======== THE DATA ========

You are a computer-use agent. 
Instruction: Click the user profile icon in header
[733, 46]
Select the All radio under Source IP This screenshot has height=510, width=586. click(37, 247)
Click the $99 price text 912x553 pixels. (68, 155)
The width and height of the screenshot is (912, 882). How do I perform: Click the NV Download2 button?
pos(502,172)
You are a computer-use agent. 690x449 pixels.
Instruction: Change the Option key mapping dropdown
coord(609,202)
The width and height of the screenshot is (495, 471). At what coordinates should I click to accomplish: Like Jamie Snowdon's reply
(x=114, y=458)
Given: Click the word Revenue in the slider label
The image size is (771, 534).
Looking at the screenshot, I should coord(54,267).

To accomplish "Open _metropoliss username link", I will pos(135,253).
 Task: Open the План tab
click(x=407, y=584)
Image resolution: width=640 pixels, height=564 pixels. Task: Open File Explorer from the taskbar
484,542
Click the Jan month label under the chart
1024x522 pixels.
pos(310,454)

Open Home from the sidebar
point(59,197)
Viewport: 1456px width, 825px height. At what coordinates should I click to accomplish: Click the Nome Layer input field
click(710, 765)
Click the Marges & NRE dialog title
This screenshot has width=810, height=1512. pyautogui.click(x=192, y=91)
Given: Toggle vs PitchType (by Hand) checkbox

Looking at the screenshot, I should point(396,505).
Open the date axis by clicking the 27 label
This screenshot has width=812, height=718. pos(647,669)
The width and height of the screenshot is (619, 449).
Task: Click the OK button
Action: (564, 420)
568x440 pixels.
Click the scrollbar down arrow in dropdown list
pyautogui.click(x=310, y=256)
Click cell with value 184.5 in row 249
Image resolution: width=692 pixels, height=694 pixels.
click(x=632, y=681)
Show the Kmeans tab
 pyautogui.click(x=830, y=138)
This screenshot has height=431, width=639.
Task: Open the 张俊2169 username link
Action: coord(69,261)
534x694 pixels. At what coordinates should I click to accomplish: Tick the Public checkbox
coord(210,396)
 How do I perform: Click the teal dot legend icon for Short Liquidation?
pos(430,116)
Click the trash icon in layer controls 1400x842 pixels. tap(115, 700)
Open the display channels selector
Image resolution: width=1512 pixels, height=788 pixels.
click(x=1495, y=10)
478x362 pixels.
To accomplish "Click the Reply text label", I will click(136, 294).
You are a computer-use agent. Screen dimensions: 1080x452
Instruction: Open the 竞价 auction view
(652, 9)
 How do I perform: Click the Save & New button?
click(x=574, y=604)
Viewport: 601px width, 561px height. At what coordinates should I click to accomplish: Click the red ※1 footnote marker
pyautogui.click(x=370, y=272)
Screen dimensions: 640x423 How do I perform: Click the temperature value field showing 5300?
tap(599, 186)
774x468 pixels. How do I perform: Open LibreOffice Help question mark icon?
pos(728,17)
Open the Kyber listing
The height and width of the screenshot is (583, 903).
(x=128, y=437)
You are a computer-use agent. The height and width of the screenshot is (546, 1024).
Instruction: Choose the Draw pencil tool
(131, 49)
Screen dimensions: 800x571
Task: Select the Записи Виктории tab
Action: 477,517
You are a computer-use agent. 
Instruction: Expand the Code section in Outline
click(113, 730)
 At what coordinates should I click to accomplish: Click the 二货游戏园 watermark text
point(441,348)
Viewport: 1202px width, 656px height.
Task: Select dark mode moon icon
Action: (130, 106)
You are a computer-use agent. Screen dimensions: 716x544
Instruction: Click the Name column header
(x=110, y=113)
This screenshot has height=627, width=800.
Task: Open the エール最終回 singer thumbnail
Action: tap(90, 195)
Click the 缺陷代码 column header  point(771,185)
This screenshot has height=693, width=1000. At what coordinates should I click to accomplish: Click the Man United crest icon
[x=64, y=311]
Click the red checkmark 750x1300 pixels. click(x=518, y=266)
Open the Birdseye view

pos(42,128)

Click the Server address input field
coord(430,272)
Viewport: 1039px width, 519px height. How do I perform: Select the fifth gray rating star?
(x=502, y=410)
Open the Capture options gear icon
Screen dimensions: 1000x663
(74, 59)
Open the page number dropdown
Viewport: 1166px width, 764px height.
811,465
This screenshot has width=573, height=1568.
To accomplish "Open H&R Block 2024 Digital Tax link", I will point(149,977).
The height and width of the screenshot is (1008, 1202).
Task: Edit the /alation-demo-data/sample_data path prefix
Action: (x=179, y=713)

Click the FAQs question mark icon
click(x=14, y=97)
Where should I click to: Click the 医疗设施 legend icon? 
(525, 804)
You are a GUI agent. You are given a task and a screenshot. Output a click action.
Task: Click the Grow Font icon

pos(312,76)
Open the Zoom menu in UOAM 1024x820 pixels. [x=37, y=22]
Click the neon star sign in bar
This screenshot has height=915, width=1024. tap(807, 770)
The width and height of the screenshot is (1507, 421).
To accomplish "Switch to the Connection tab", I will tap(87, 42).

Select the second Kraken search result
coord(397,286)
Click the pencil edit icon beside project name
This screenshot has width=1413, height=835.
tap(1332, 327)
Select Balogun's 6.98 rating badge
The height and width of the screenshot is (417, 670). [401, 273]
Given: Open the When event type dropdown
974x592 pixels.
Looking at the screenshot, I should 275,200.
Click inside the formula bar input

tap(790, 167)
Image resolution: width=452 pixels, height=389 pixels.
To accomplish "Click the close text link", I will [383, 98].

========

● TASK OBJECTIVE
The lines above need to be restated word for word, all of them.

● EXERCISE SOLUTION
You are a computer-use agent. 
Instruction: Click the user profile icon in header
[733, 46]
Select the All radio under Source IP This screenshot has height=510, width=586. click(37, 247)
Click the $99 price text 912x553 pixels. (68, 155)
The width and height of the screenshot is (912, 882). How do I perform: Click the NV Download2 button?
pos(502,172)
You are a computer-use agent. 690x449 pixels.
Instruction: Change the Option key mapping dropdown
coord(609,202)
The width and height of the screenshot is (495, 471). At what coordinates should I click to accomplish: Like Jamie Snowdon's reply
(x=114, y=458)
Given: Click the word Revenue in the slider label
The image size is (771, 534).
Looking at the screenshot, I should coord(54,267).

To accomplish "Open _metropoliss username link", I will pos(135,253).
 Task: Open the План tab
click(x=407, y=584)
Image resolution: width=640 pixels, height=564 pixels. Task: Open File Explorer from the taskbar
484,542
Click the Jan month label under the chart
1024x522 pixels.
pos(310,454)

Open Home from the sidebar
point(59,197)
Viewport: 1456px width, 825px height. At what coordinates should I click to accomplish: Click the Nome Layer input field
click(710, 765)
Click the Marges & NRE dialog title
This screenshot has width=810, height=1512. pyautogui.click(x=192, y=91)
Given: Toggle vs PitchType (by Hand) checkbox

Looking at the screenshot, I should point(396,505).
Open the date axis by clicking the 27 label
This screenshot has width=812, height=718. pos(647,669)
The width and height of the screenshot is (619, 449).
Task: Click the OK button
Action: (564, 420)
568x440 pixels.
Click the scrollbar down arrow in dropdown list
pyautogui.click(x=310, y=256)
Click cell with value 184.5 in row 249
Image resolution: width=692 pixels, height=694 pixels.
click(x=632, y=681)
Show the Kmeans tab
 pyautogui.click(x=830, y=138)
This screenshot has height=431, width=639.
Task: Open the 张俊2169 username link
Action: coord(69,261)
534x694 pixels. At what coordinates should I click to accomplish: Tick the Public checkbox
coord(210,396)
 How do I perform: Click the teal dot legend icon for Short Liquidation?
pos(430,116)
Click the trash icon in layer controls 1400x842 pixels. tap(115, 700)
Open the display channels selector
Image resolution: width=1512 pixels, height=788 pixels.
click(x=1495, y=10)
478x362 pixels.
To accomplish "Click the Reply text label", I will click(136, 294).
You are a computer-use agent. Screen dimensions: 1080x452
Instruction: Open the 竞价 auction view
(652, 9)
 How do I perform: Click the Save & New button?
click(x=574, y=604)
Viewport: 601px width, 561px height. At what coordinates should I click to accomplish: Click the red ※1 footnote marker
pyautogui.click(x=370, y=272)
Screen dimensions: 640x423 How do I perform: Click the temperature value field showing 5300?
tap(599, 186)
774x468 pixels. How do I perform: Open LibreOffice Help question mark icon?
pos(728,17)
Open the Kyber listing
The height and width of the screenshot is (583, 903).
(x=128, y=437)
You are a computer-use agent. The height and width of the screenshot is (546, 1024).
Instruction: Choose the Draw pencil tool
(131, 49)
Screen dimensions: 800x571
Task: Select the Записи Виктории tab
Action: 477,517
You are a computer-use agent. 
Instruction: Expand the Code section in Outline
click(113, 730)
 At what coordinates should I click to accomplish: Click the 二货游戏园 watermark text
point(441,348)
Viewport: 1202px width, 656px height.
Task: Select dark mode moon icon
Action: (130, 106)
You are a computer-use agent. Screen dimensions: 716x544
Instruction: Click the Name column header
(x=110, y=113)
This screenshot has height=627, width=800.
Task: Open the エール最終回 singer thumbnail
Action: tap(90, 195)
Click the 缺陷代码 column header  point(771,185)
This screenshot has height=693, width=1000. At what coordinates should I click to accomplish: Click the Man United crest icon
[x=64, y=311]
Click the red checkmark 750x1300 pixels. click(x=518, y=266)
Open the Birdseye view

pos(42,128)

Click the Server address input field
coord(430,272)
Viewport: 1039px width, 519px height. How do I perform: Select the fifth gray rating star?
(x=502, y=410)
Open the Capture options gear icon
Screen dimensions: 1000x663
(74, 59)
Open the page number dropdown
Viewport: 1166px width, 764px height.
811,465
This screenshot has width=573, height=1568.
To accomplish "Open H&R Block 2024 Digital Tax link", I will point(149,977).
The height and width of the screenshot is (1008, 1202).
Task: Edit the /alation-demo-data/sample_data path prefix
Action: (x=179, y=713)

Click the FAQs question mark icon
click(x=14, y=97)
Where should I click to: Click the 医疗设施 legend icon? 
(525, 804)
You are a GUI agent. You are given a task and a screenshot. Output a click action.
Task: Click the Grow Font icon

pos(312,76)
Open the Zoom menu in UOAM 1024x820 pixels. [x=37, y=22]
Click the neon star sign in bar
This screenshot has height=915, width=1024. tap(807, 770)
The width and height of the screenshot is (1507, 421).
To accomplish "Switch to the Connection tab", I will tap(87, 42).

Select the second Kraken search result
coord(397,286)
Click the pencil edit icon beside project name
This screenshot has width=1413, height=835.
tap(1332, 327)
Select Balogun's 6.98 rating badge
The height and width of the screenshot is (417, 670). [401, 273]
Given: Open the When event type dropdown
974x592 pixels.
Looking at the screenshot, I should 275,200.
Click inside the formula bar input

tap(790, 167)
Image resolution: width=452 pixels, height=389 pixels.
To accomplish "Click the close text link", I will [383, 98].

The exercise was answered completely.